Come avviene il lancio dei satelliti

I satelliti vengono portati in orbita dai razzi vettori, composti essenzialmente da due sezioni principali: una parte propulsiva, che ha il compito di vincere la forza di gravità terrestre, e una parte chiamata payload, ovvero il carico utile che consiste nel satellite stesso o in altri strumenti destinati all’orbita.

In molti casi, oltre il 90% della massa di un razzo è occupata dalla sezione propulsiva, che sfrutta una tecnologia detta propulsione termochimica, basata su combustibili che producono una reazione altamente energetica in grado di generare la spinta necessaria per raggiungere l’orbita. Tuttavia, questa soluzione ha un’efficienza limitata: soltanto una frazione minima della massa iniziale – l’1-5% – rappresenta il payload che arriva effettivamente nello spazio.

Il destino della parte propulsiva varia in base al tipo di razzo. Nei lanciatori tradizionali, gli stadi esauriti si sganciano e cadono: il primo stadio precipita in zone sicure predeterminate (mare o aree disabitate), mentre gli stadi superiori bruciano al rientro o diventano detriti spaziali. Nei razzi riutilizzabili moderni, invece, il primo stadio torna sulla Terra in modo controllato: esegue manovre di rallentamento, si orienta con pinne aerodinamiche e atterra verticalmente su piattaforme apposite. Dopo l’atterraggio, viene ispezionato, revisionato e preparato per missioni successive, riducendo costi e impatto ambientale.

Per tutti questi e altri motivi, il lancio di un satellite in orbita è una delle operazioni tecnologicamente più complesse e rischiose nella moderna ingegneria aerospaziale, come testimoniato da numerosi insuccessi storici, soprattutto nei primi decenni di esplorazione.

## [Consegna 1]
Riassumi in due frasi il testo sul lancio dei satelliti.
## [Consegna 2]
Scrivi il seguito del testo sul lancio dei satelliti, a partire dalla sua ultima frase.

## [Record del dataset]
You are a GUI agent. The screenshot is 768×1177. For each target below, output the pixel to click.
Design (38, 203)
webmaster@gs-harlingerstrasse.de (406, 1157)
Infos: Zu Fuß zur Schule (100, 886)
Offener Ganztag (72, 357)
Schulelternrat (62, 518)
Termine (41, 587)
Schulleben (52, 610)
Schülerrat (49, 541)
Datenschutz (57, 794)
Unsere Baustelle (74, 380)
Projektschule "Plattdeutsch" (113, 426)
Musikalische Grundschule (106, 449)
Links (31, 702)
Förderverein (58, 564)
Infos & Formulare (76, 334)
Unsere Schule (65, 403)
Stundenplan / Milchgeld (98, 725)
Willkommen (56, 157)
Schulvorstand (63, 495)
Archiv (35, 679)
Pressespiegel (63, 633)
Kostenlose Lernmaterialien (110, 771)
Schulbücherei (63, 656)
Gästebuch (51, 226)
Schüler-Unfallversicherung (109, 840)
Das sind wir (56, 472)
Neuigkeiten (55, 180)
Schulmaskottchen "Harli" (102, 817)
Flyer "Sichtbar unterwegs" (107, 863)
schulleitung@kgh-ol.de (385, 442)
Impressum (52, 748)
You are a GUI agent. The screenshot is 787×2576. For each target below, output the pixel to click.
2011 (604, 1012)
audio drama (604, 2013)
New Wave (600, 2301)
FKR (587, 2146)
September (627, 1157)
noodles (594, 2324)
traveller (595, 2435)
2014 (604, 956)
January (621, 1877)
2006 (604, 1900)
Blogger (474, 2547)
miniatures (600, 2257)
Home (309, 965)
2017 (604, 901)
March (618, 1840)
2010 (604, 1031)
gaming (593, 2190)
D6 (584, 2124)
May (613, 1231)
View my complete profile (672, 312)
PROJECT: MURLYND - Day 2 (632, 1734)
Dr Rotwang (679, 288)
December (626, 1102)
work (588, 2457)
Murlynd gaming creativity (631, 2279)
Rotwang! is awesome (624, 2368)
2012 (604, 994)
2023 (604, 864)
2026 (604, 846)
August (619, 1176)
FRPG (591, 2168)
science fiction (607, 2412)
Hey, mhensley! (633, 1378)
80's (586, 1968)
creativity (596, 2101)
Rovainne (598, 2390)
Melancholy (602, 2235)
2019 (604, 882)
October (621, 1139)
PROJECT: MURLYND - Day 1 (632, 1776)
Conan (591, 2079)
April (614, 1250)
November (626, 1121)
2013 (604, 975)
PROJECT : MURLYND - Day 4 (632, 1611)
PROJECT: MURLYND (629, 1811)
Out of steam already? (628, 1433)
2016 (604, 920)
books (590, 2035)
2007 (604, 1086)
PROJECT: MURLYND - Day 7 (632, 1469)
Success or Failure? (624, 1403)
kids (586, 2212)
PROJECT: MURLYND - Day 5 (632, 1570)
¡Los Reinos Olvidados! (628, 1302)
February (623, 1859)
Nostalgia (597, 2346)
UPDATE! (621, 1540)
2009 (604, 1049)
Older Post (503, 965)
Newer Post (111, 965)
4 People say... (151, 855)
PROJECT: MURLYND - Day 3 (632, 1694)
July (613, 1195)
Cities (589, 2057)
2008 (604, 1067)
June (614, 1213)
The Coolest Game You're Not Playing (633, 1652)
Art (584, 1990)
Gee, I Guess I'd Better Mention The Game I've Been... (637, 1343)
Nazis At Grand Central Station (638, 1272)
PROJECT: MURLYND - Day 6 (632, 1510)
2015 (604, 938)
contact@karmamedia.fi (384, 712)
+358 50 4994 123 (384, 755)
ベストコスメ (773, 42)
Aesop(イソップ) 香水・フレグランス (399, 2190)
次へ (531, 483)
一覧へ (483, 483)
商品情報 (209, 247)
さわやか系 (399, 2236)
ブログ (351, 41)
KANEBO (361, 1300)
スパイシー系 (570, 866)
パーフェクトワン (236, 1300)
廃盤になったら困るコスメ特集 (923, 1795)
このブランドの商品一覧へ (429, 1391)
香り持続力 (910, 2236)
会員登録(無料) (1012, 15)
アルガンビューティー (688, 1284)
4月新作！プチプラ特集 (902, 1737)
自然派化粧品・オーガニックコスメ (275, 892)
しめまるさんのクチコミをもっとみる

## [Risposta 1]
I satelliti vengono portati in orbita da razzi vettori composti da una parte propulsiva, che spesso occupa oltre il 90% della massa, e dal payload, che ne rappresenta appena l'1-5%. Gli stadi esauriti dei lanciatori tradizionali cadono o bruciano al rientro, mentre il primo stadio dei razzi riutilizzabili atterra in modo controllato e viene preparato per nuove missioni, in un'operazione che resta tra le più complesse e rischiose dell'ingegneria aerospaziale.

## [Risposta 2]
Messa in orbita dei satelliti

Ogni satellite ha un’orbita specifica in base a dove deve operare. Le principali categorie sono:

  • LEO (Low Earth Orbit): fino a 2.000 km di altitudine, ideale per osservazione della Terra e telecomunicazioni;
  • MEO (Medium Earth Orbit): intorno ai 20.000 km, utilizzata ad esempio per i satelliti GPS;
  • GEO (Geostationary Orbit): a circa 35.786 km, permette ai satelliti di “seguire” la rotazione terrestre, rendendoli perfetti per comunicazioni stazionarie.

La traiettoria che il razzo deve seguire per portare il satellite a quell’orbita prende il nome di “profilo di lancio”. Questo percorso e i tempi necessari variano notevolmente a seconda dell’altitudine e anche del tipo di orbita richiesta, che può essere polare (può dirigersi verso nord o verso sud), equatoriale (verso est, così da sfruttare la rotazione terrestre) o retrograda (contro la rotazione terrestre)..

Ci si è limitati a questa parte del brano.